• Task goal
Rewrite everything from the start of the rows down to and including the line that contains "Action: click(1521, 158)". Replace each "Instruction" with "Command" and leave everything else unchanged.

• Exercise data
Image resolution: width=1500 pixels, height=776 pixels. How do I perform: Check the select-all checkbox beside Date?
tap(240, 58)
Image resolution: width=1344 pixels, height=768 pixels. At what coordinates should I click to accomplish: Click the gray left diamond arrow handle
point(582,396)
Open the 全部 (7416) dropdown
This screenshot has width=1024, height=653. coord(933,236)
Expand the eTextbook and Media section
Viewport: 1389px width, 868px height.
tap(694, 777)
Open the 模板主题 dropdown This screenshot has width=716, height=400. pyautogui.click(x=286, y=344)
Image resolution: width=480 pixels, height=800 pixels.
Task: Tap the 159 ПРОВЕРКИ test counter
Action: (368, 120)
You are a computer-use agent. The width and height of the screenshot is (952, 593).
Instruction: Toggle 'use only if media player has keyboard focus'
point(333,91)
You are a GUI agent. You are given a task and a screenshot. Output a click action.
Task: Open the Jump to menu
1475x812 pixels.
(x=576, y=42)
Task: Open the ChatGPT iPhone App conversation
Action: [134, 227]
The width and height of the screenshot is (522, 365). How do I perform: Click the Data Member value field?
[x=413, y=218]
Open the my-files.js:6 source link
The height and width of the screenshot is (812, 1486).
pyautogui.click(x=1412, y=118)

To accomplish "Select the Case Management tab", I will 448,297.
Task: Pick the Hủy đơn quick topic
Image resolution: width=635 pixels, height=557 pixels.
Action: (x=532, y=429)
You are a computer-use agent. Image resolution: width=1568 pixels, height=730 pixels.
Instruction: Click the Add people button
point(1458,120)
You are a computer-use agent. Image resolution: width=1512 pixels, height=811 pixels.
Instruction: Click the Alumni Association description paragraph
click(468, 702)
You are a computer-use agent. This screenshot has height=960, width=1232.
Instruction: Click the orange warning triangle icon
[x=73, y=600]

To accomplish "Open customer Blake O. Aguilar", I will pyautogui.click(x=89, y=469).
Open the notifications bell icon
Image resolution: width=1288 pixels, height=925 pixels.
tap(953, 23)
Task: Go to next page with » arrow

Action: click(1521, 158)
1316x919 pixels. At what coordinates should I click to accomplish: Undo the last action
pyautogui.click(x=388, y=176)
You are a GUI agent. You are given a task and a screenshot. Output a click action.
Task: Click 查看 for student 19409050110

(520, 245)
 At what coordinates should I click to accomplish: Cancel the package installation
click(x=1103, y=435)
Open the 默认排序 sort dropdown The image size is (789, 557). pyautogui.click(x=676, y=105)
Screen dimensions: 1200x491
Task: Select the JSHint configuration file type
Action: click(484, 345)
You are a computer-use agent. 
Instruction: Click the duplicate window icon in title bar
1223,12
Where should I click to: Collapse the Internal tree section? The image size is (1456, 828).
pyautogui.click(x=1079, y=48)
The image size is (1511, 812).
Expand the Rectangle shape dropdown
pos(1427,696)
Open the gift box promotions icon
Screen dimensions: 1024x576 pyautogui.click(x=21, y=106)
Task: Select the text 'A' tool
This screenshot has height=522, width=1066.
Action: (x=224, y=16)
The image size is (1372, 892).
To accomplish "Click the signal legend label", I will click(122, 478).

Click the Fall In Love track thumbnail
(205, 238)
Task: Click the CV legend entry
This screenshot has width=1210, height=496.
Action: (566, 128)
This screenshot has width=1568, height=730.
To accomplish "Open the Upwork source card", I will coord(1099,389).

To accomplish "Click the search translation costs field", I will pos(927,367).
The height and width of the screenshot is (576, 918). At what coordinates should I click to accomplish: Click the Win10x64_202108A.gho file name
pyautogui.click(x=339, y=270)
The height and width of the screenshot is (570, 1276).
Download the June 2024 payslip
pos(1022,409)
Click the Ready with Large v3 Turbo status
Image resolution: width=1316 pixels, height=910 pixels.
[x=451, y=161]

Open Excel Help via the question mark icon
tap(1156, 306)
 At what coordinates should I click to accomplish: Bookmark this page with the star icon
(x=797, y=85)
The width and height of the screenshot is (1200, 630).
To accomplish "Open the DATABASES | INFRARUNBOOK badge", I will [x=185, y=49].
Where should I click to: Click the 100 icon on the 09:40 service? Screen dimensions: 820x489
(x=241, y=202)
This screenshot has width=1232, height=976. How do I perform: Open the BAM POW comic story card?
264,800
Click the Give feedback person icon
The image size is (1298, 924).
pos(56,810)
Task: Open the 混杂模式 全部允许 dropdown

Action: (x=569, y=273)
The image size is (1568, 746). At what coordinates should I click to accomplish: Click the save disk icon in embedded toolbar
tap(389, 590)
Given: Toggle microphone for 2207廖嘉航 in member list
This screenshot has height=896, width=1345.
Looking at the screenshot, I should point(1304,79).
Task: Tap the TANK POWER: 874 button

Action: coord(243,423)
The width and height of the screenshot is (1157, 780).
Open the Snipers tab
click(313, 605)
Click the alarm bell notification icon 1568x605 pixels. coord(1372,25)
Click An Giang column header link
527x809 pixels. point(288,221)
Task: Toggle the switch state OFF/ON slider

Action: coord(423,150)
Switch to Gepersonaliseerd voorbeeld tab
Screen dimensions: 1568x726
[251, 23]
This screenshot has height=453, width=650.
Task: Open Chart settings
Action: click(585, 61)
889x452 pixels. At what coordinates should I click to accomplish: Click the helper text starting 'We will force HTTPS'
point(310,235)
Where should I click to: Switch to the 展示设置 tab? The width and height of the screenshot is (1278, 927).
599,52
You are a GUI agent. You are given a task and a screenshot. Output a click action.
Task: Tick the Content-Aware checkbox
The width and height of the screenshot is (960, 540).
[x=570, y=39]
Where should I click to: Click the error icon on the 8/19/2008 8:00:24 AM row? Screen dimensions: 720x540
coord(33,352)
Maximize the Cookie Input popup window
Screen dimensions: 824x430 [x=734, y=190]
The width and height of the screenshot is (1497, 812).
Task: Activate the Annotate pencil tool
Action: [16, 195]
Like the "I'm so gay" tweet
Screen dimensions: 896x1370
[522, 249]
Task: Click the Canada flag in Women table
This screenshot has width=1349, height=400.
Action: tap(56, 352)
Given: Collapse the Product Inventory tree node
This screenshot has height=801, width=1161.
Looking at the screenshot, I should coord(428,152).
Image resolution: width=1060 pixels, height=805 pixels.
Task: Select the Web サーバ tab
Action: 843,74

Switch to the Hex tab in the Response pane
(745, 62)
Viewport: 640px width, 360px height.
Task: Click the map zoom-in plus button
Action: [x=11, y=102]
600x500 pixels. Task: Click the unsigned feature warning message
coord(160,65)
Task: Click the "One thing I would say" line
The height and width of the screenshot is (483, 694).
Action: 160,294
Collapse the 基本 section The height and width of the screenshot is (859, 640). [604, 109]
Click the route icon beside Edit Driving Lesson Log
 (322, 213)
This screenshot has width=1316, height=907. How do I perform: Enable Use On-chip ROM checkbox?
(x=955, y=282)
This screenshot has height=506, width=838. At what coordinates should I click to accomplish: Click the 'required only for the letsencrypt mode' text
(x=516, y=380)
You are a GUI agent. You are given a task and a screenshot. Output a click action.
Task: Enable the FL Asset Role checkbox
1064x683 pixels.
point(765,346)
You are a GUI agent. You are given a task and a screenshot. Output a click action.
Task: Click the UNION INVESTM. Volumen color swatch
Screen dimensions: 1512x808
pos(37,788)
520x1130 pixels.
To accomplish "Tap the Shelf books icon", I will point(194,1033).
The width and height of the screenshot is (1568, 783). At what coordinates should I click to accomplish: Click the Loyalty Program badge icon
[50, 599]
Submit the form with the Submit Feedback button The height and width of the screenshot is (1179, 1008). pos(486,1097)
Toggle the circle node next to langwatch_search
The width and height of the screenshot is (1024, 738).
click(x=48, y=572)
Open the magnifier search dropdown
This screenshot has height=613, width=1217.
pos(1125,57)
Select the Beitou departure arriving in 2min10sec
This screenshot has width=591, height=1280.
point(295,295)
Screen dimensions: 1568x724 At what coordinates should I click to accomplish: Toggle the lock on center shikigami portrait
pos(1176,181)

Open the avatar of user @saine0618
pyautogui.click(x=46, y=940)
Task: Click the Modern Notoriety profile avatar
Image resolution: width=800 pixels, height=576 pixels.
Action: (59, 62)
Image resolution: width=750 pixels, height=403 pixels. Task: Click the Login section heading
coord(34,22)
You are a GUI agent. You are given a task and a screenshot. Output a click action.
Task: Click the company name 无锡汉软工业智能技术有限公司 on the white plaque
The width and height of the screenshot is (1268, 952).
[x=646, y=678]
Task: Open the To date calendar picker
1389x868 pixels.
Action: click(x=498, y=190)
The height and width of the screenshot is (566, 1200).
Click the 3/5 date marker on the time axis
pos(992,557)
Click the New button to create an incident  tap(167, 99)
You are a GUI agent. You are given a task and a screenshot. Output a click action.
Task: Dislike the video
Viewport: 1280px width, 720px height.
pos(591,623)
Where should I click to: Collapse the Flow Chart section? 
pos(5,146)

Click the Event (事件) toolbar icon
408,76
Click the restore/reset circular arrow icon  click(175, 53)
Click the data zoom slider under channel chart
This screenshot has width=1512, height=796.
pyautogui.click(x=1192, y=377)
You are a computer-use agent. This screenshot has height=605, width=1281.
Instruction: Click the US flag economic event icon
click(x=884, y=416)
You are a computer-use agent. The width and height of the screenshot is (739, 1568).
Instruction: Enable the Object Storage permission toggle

• The answer
Image resolution: width=1500 pixels, height=776 pixels. How do I perform: Check the select-all checkbox beside Date?
tap(240, 58)
Image resolution: width=1344 pixels, height=768 pixels. At what coordinates should I click to accomplish: Click the gray left diamond arrow handle
point(582,396)
Open the 全部 (7416) dropdown
This screenshot has width=1024, height=653. coord(933,236)
Expand the eTextbook and Media section
Viewport: 1389px width, 868px height.
tap(694, 777)
Open the 模板主题 dropdown This screenshot has width=716, height=400. pyautogui.click(x=286, y=344)
Image resolution: width=480 pixels, height=800 pixels.
Task: Tap the 159 ПРОВЕРКИ test counter
Action: (368, 120)
You are a computer-use agent. The width and height of the screenshot is (952, 593).
Command: Toggle 'use only if media player has keyboard focus'
point(333,91)
You are a GUI agent. You are given a task and a screenshot. Output a click action.
Task: Open the Jump to menu
1475x812 pixels.
(x=576, y=42)
Task: Open the ChatGPT iPhone App conversation
Action: [134, 227]
The width and height of the screenshot is (522, 365). How do I perform: Click the Data Member value field?
[x=413, y=218]
Open the my-files.js:6 source link
The height and width of the screenshot is (812, 1486).
pyautogui.click(x=1412, y=118)

To accomplish "Select the Case Management tab", I will 448,297.
Task: Pick the Hủy đơn quick topic
Image resolution: width=635 pixels, height=557 pixels.
Action: (x=532, y=429)
You are a computer-use agent. Image resolution: width=1568 pixels, height=730 pixels.
Command: Click the Add people button
point(1458,120)
You are a computer-use agent. Image resolution: width=1512 pixels, height=811 pixels.
Command: Click the Alumni Association description paragraph
click(468, 702)
You are a computer-use agent. This screenshot has height=960, width=1232.
Command: Click the orange warning triangle icon
[x=73, y=600]

To accomplish "Open customer Blake O. Aguilar", I will pyautogui.click(x=89, y=469).
Open the notifications bell icon
Image resolution: width=1288 pixels, height=925 pixels.
tap(953, 23)
Task: Go to next page with » arrow

Action: click(1521, 158)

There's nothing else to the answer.